This disclosure relates to integrated circuit devices, and more specifically, to a method and structure to create advanced Si and SiGe FinFET structures in semiconductor devices.
As the dimensions of modern integrated circuitry in semiconductor chips continues to shrink, conventional lithography is increasingly challenged to make smaller and smaller structures. With the reduced size of the integrated circuit, packaging the chips more closely together becomes important as well. By placing chips closer to each other, the performance of the overall computer system is improved.

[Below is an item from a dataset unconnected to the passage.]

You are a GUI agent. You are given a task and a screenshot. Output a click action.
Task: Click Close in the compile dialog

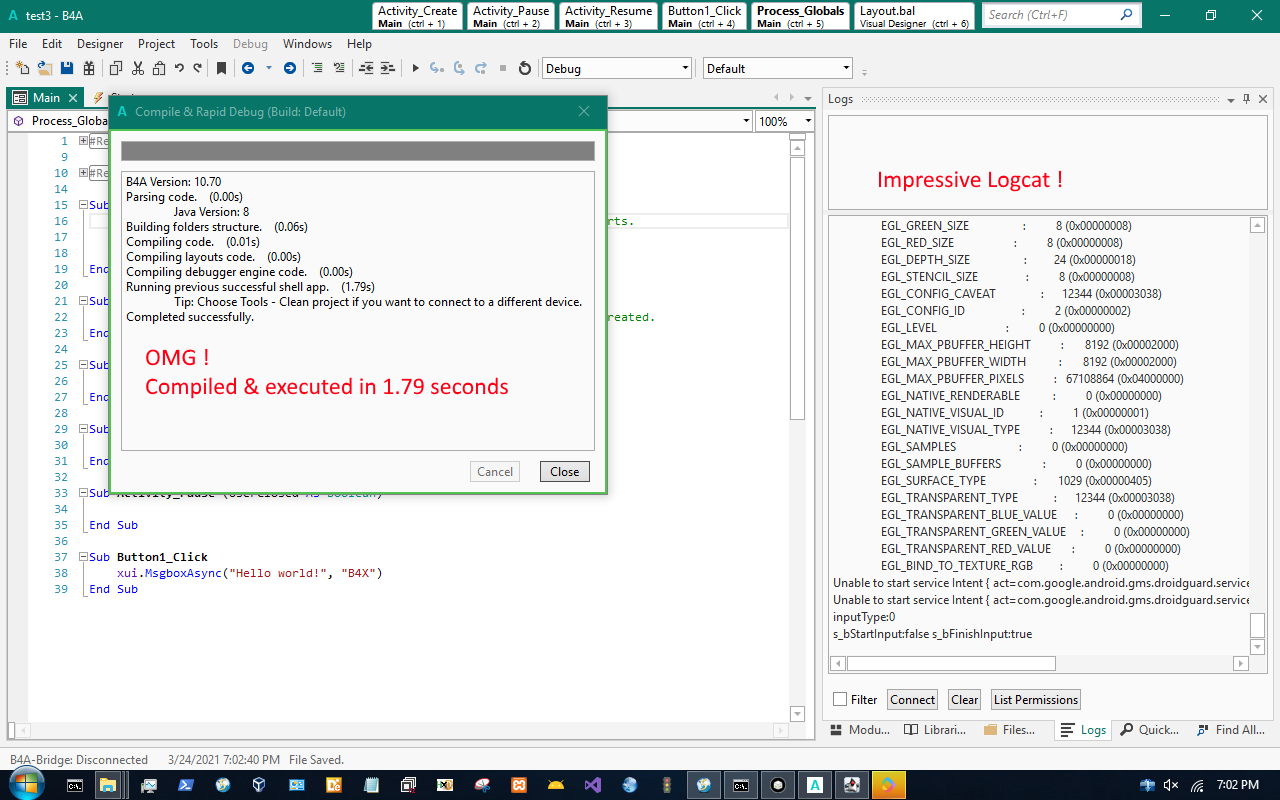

FinFET (Fin Field Effect Transistor) has become a preferred CMOS technology at 22 nm. The semiconductor industry has found an alternative approach to planar FETs with FinFETs to reduce leakage current in semiconductor devices. In a FinFET, an active region including the drain, the channel region and the source protrudes up in a “fin” from the surface of the semiconductor substrate upon which the FinFET is located. Due to the many superior attributes, especially in the areas of device performance, off-state leakage and footprint, FinFETs are replacing planar FETs. CMOS FinFET devices have both FinFETs which use n-channels (nFETs) and FinFETs which use p-channels (pFETs). In some devices, different channel materials are being developed for each type of transistor, i.e. nFET versus pFET, in advanced integrated circuits. For example, there is a class of FinFETs which use silicon channels for nFETs and silicon germanium channels for pFETs. However, due to the different materials used in the respective channels, it is difficult to provide isolation for both the n-channel FinFETs and p-channel FinFETs at small geometries.
Therefore, there is a need for improving CMOS FinFET fabrication technologies.